Welcome to the Benthic docs!
Benthic is a project with the goal of enabling developers to easily create fast and straightforward open metaverse applications.
What is Benthic?
Benthic is a collection of tools built for accessing the open metaverse, a network of federated 3d virtual worlds running the open metaverse protocol.These docs aim to be a resource for understanding high-level concepts that surround open metaverse projects. Things like handshake flows, rendering pipeline logic, and the assumptions existing metaverse servers make will be explained in high-level here, along with links to the rust crate docs containing specific implementation information.
Async
Benthic is entirely asyncronous, using the actix actor framework for message sending and receiving.
Open Standards
This project aims to be fully compatable with existing open metaverse standards, while working to streamline the adoption of more modern ones.
Extensible
Benthic's goal is for any component to be usable by any project, in any language. Messages are sent between components using open formats, allowing your project to implement only what it needs.
Modular
Using rust's feature capabilties, you can compile only the parts of the project you need.
Project Goals
Documentaton
This project aims to be fully documented, and developer friendly. These docs, along with the rust crate's docs
should be able to function as a complete spec for the protocol, enabling other projects to implement
open metaverse functionality into their own projects.
If given a choice between implicit functionality and verbosity, always favor verbosity.
Modularity
Each part of this project should be useful on its own to other projects. Viwer core, UI, server, mesh generation,
and message handling should all exist entirely seperately from each other. External-facing parts of the project
should use language-agnostic interfaces, like JSON or UDP packets.

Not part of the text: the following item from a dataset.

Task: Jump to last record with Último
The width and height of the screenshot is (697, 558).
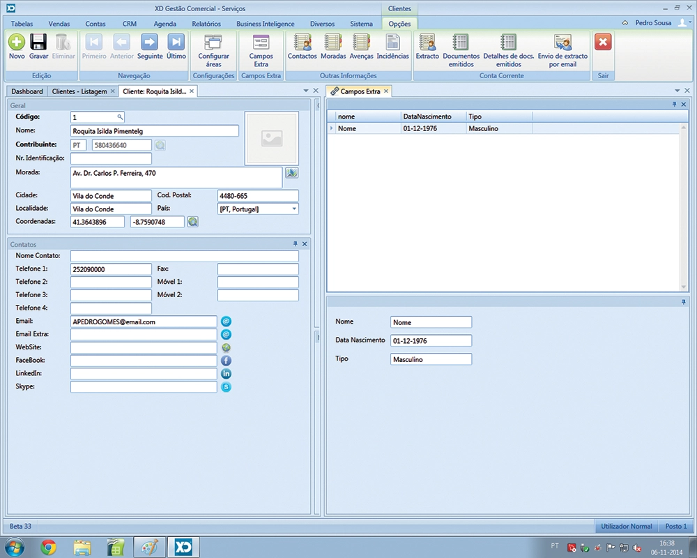Action: pyautogui.click(x=176, y=43)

If given a choice between monolithic and modular, always choose modular.
Community
People write code for other people. The community surrounding this project aims to be
deliberate, welcoming, and curious.
If given a choice between welcoming new contributors and developer efficiency, always choose the new contributors.
Standardization
Whenever possible, this project should prioritize well-documented and standardized tools and frameworks.
If given the choice between purpose-built and common standards, always choose common standards.
Testability
All code should prioritize being written in a way that is machine-testable, both through unit testing and end to end testing.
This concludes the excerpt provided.